London: Britain might seek to remain in a customs union with the European Union for a time to avoid border chaos after leaving the bloc, the government's Brexit department said on Tuesday.
The Department for Exiting the European Union said there could be "a temporary customs union between the UK and the EU" to help businesses make the transition to life outside the EU.
Brexit Secretary David Davis said the transition period could last about two years.
In the long term, the department said, a "customs partnership" could eliminate the need for a border for goods travelling between Britain and the EU. Alternately, it suggested "a highly streamlined customs arrangement" could be set up, using technology to ease border procedures.
The proposal — one of a series intended to disprove allegations that Britain is underprepared for Brexit — drew a cool response from Brussels.
"To be in and out of the Customs Union and 'invisible borders' is a fantasy," tweeted Guy Verhofstadt, the European Parliament's Brexit coordinator.
Some British businesses have accused the government of being vague about whether there will be economic barriers with the EU after Brexit in March 2019. The persistent uncertainty — 14 months after Britain voted to leave the EU — is weighing on the economy.
Trade Secretary Liam Fox and Treasury chief Philip Hammond wrote in the Sunday Telegraph that in 2019 Britain will leave both the EU's single market in goods and services and its customs union.
The single market ensures tariff-less trade in goods and services and is linked closely by the EU with other rights, such as the right of EU citizens to cross borders.
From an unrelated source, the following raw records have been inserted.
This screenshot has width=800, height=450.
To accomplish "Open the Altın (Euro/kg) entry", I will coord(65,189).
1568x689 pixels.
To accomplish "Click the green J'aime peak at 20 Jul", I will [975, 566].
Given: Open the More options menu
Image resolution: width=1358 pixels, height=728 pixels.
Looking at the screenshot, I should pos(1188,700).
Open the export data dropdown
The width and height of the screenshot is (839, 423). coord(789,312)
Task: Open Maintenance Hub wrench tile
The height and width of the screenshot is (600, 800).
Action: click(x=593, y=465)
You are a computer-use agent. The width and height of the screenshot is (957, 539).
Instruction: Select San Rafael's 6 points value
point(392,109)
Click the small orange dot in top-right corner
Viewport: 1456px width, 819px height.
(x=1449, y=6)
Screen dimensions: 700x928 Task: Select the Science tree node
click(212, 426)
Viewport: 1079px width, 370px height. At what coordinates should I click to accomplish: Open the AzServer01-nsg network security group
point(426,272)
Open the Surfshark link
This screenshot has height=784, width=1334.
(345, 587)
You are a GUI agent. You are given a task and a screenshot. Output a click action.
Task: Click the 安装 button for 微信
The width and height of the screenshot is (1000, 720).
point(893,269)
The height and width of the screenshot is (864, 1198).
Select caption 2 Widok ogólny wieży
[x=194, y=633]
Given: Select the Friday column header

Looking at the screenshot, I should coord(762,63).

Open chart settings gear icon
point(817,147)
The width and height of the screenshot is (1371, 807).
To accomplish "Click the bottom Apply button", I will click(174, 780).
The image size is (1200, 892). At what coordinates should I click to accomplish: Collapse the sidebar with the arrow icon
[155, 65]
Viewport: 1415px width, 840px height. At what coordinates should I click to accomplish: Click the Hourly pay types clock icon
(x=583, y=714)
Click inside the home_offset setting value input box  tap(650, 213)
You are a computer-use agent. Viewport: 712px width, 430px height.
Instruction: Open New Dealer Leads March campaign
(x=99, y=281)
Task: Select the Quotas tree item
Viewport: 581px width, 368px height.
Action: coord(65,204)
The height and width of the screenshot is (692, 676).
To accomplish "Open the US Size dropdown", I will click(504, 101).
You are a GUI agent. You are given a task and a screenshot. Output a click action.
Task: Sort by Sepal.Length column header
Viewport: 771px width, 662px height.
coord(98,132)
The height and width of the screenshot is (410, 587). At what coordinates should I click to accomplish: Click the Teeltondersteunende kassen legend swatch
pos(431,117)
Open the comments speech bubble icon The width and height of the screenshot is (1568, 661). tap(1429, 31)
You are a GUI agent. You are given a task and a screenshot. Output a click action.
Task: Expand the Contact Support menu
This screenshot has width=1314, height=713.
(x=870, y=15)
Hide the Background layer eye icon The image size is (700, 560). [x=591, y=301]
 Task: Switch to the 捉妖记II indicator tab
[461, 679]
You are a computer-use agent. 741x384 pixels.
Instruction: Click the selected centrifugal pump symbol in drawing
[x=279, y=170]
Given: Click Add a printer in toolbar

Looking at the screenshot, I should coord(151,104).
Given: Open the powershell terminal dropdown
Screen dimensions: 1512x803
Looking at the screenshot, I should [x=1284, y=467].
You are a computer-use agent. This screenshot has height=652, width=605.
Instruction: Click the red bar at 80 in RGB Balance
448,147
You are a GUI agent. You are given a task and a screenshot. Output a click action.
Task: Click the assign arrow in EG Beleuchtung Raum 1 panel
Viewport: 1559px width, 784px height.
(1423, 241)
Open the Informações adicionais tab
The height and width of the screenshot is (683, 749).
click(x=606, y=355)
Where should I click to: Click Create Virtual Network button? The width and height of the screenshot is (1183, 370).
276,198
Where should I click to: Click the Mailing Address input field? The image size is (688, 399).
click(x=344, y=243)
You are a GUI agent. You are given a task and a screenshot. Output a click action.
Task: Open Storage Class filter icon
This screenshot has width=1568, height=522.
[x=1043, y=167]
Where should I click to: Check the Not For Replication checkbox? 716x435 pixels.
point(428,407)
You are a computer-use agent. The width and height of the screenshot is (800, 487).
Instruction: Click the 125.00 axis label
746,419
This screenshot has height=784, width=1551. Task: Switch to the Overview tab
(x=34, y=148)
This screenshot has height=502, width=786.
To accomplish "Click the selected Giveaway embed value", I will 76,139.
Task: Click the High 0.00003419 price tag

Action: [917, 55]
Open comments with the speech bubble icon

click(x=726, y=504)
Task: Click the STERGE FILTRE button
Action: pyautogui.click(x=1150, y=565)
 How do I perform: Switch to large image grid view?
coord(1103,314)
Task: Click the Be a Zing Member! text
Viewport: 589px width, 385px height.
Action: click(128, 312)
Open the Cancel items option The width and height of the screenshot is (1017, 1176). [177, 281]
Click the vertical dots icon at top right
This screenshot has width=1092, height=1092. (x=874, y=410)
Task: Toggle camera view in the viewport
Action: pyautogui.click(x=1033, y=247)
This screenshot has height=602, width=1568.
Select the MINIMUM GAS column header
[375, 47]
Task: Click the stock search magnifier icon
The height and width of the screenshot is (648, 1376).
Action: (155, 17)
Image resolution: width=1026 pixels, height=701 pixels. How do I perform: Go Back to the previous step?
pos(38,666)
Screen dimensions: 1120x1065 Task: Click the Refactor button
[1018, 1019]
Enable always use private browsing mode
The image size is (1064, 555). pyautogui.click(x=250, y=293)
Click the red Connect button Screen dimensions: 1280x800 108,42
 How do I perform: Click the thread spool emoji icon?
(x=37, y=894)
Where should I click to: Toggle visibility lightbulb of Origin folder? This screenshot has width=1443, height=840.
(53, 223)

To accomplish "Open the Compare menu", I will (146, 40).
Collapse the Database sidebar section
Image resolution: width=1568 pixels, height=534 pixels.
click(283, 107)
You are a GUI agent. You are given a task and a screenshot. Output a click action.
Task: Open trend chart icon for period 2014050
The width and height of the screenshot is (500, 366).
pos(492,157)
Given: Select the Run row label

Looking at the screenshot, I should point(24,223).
The customs union allows goods to move within the EU without checks, but also imposes tariffs on imports from outside the EU. That would prevent Britain striking new free trade deals while it remains inside the arrangement.
The British proposal says the UK should be free to negotiate new trade relationships during the transition period, something EU officials are likely to find problematic.
Scottish First Minister Nicola Sturgeon, who favours Britain's staying in the single market and customs union, accused the government on Twitter of having a "daft 'have cake and eat it' approach".
The customs proposals are the first in a series of papers covering thorny issues in the negotiations, which are due to resume in Brussels at the end of this month. Another, on the status of the border between Northern Ireland and the Republic of Ireland, is due to be published this week.